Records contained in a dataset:
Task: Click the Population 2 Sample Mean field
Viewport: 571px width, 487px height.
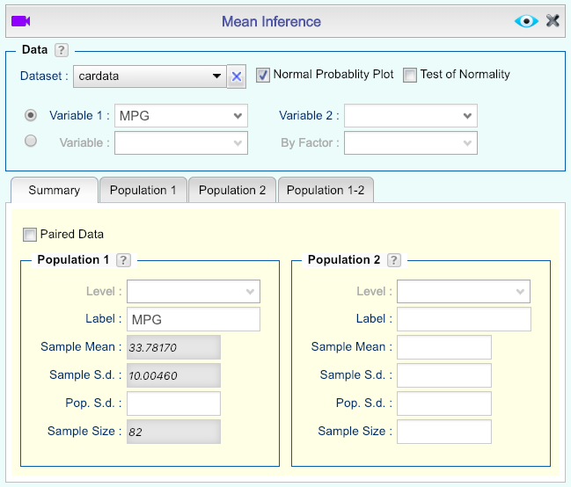Action: coord(443,347)
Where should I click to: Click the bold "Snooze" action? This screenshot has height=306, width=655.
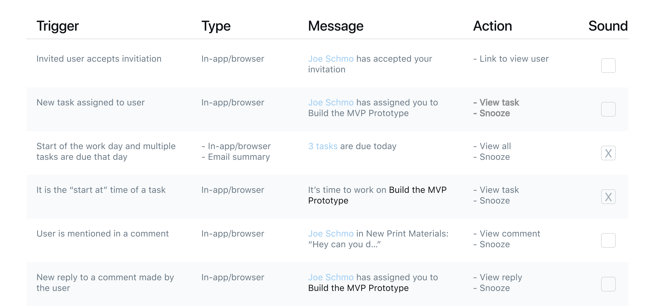point(495,113)
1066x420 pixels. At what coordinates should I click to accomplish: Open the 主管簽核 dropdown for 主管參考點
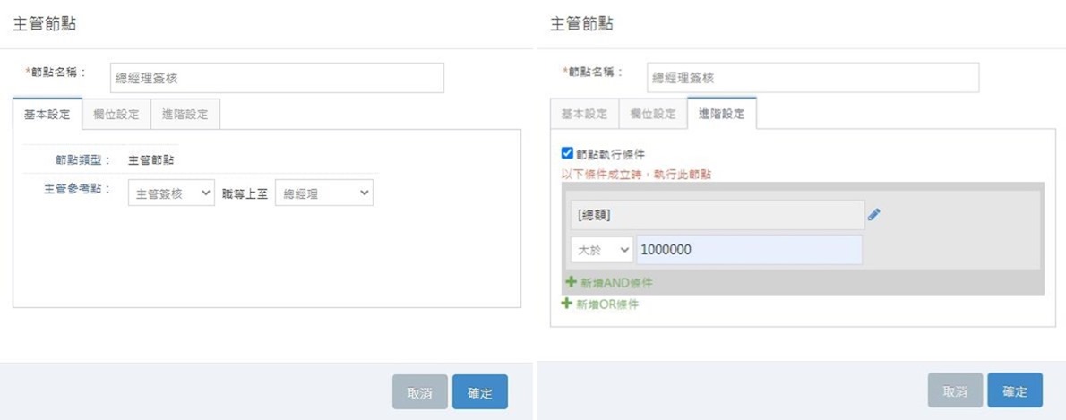(171, 193)
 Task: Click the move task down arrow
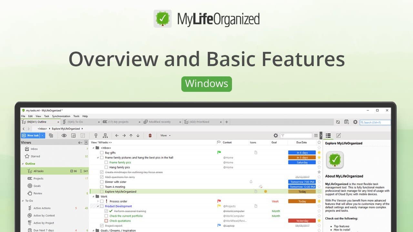pos(138,136)
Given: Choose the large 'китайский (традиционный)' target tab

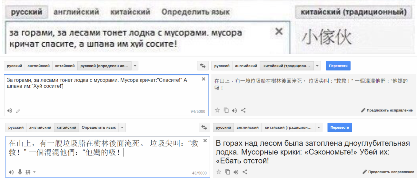Looking at the screenshot, I should [x=353, y=12].
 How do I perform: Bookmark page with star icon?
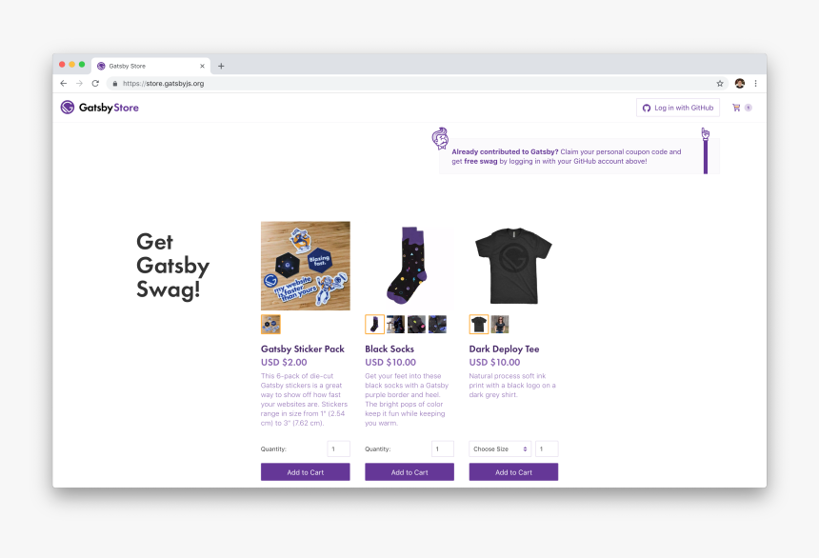pos(720,84)
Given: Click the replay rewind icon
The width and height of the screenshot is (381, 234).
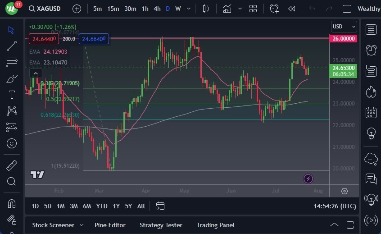Looking at the screenshot, I should 292,9.
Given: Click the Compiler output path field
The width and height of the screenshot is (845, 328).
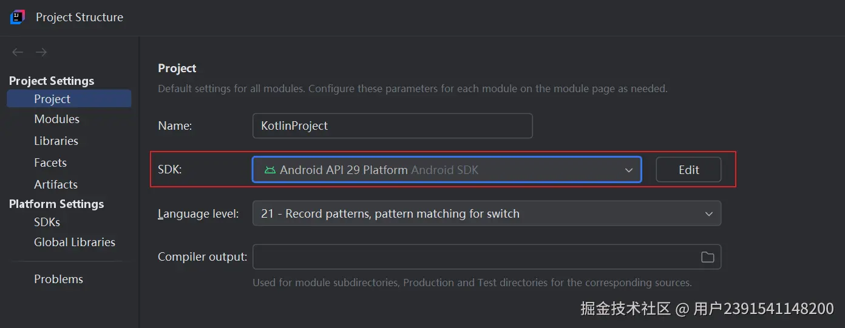Looking at the screenshot, I should coord(473,257).
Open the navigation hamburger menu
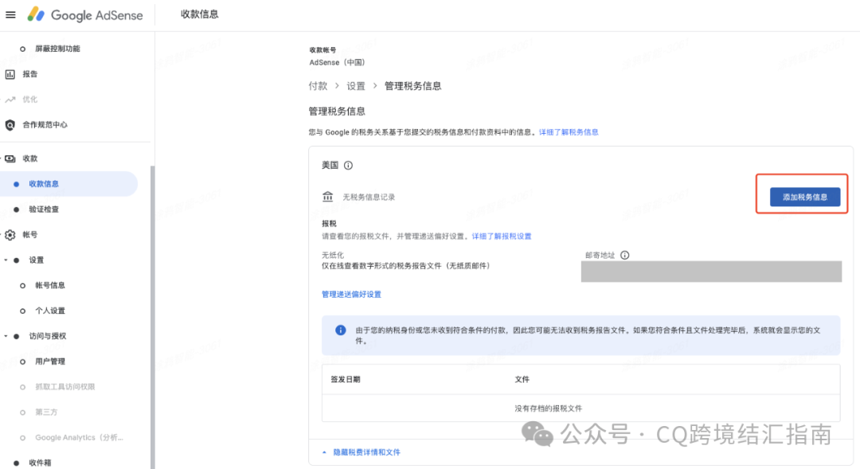The width and height of the screenshot is (860, 469). click(x=10, y=14)

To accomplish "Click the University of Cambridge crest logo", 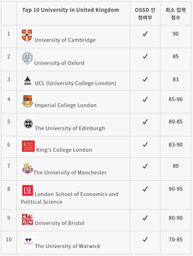I will 27,36.
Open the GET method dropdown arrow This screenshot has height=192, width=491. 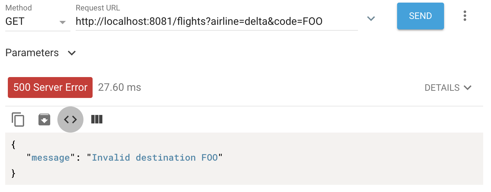point(63,23)
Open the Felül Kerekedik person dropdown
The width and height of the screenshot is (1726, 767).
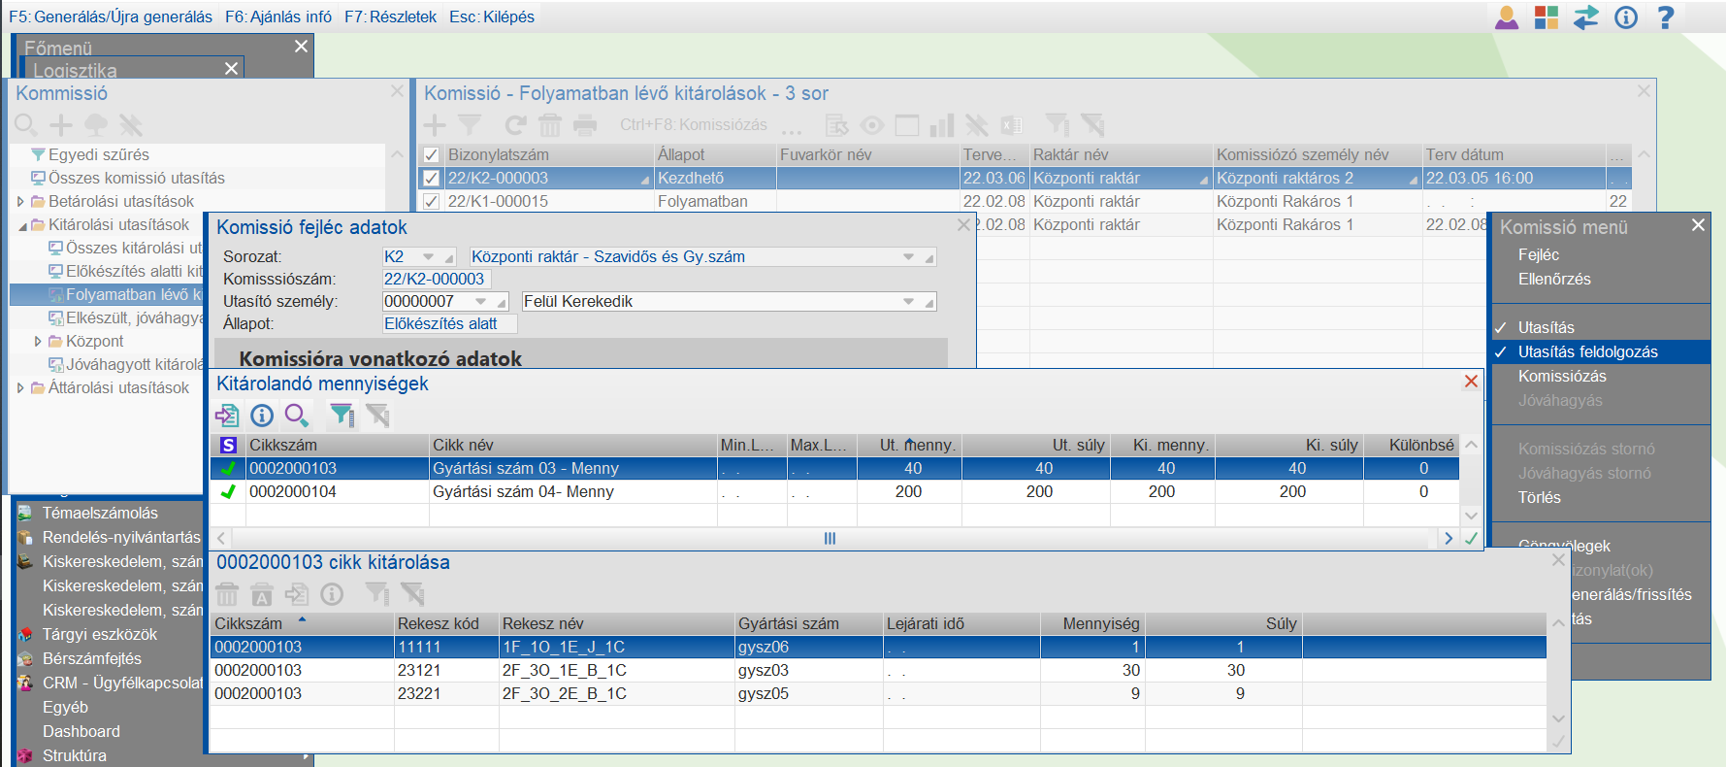pyautogui.click(x=908, y=302)
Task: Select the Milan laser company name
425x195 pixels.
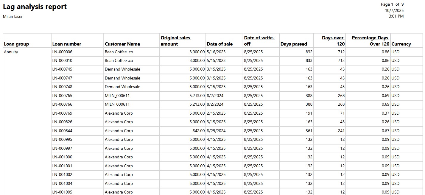Action: click(13, 16)
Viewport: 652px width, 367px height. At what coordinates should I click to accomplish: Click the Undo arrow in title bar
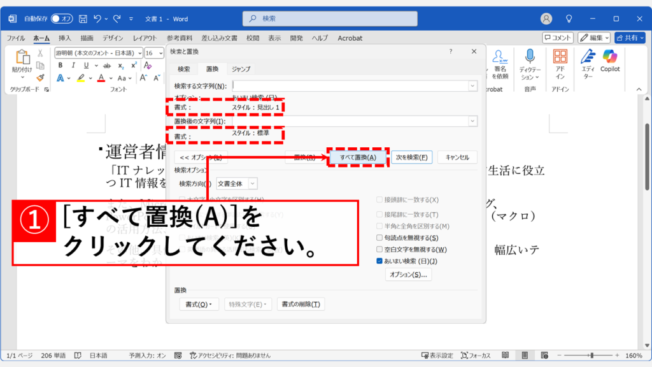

What the task requires:
If a line above includes the string "field", pick it out.

Exercise response:
Task: Click the Population 2 Sample Mean field
Given: Click the Compiler output path field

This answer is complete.